From the cacophonous jazz of G.S.K. to the bursting-at-the-seams energy of Peel St, Squid’s predilections for flouting genre conventions make for an innovative album that feels equal parts terrifying and exhilarating. Bright Green Field is a rollercoaster of momentum that doesn’t give any hints as to its next direction. And it would be remiss not to mention the gleefully chaotic vocals of Ollie Judge, who is as much a part of the band’s sound as the instruments and just as delightfully crazed and deranged. But in spite of its sonic mayhem, Bright Green Field is still an album anchored by its intelligent sense of empathy and an awareness of its place within the zeitgeist. Final track Pamphlets serves as the culmination of these ideas, an emotionally charged closer full of disillusionment and anxiety but equally cathartic and comforting. It’s rare that a band at any stage in its career would create an album as accomplished and fully-realised as Bright Green Field, but somehow Squid have done it on their first try, setting them leaps and bounds ahead of most of their contemporaries and establishing them as one of modern music’s most exhibiting bands.
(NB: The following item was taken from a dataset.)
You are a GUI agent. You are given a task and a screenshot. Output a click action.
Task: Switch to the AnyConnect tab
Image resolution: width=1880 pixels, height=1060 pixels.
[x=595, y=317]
“Ollie Judge is as much a part of the band’s sound as the instruments and just as delightfully crazed and deranged.”

Fred Bruce, Music Editor: While the punk Renaissance promised by the late 2010s may never have appeared, there is solace to be taken in the recent wave of post-punk outfits sprouting up from independent venues across the country. From grandiose, art-rock bands such as Black Country, New Road and Iceage to the more frantic, subdued sounds of shame or deep tan, the genre has flourished in a way few have in recent memory. 
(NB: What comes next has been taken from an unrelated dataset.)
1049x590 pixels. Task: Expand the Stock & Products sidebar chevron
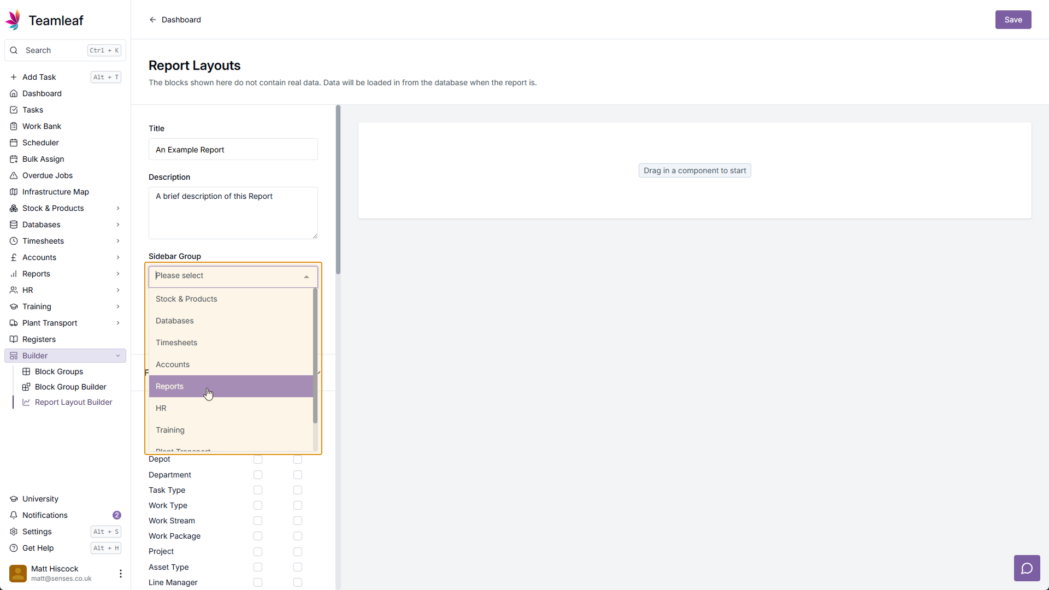pos(118,208)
Squid stand out amongst this crowded field for several reasons, all of which become evident on their debut LP Bright Green Field. Simultaneously cohesive and brutally discordant, Squid’s jagged guitar-based soundscapes play perfectly into the dystopian world crafted by drummer and lyricist Ollie Judge. These almost off-putting clashes of sound nonetheless invite the listener into a labyrinth of art-rock masterclasses. Lengthy tracks like Narrator wield pacing and restraint in a way that belies the band’s relative inexperience, building gorgeously into a cacophonous finale that viscerally slaps you for ever having doubted them. Meanwhile, subtler cuts like 2010 demonstrate Squid’s versatility while maintaining their authentic, angular sound. This metamorphic ability ensures that Bright Green Field as a whole neither loses steam nor collapses under the weight of its heavier songs.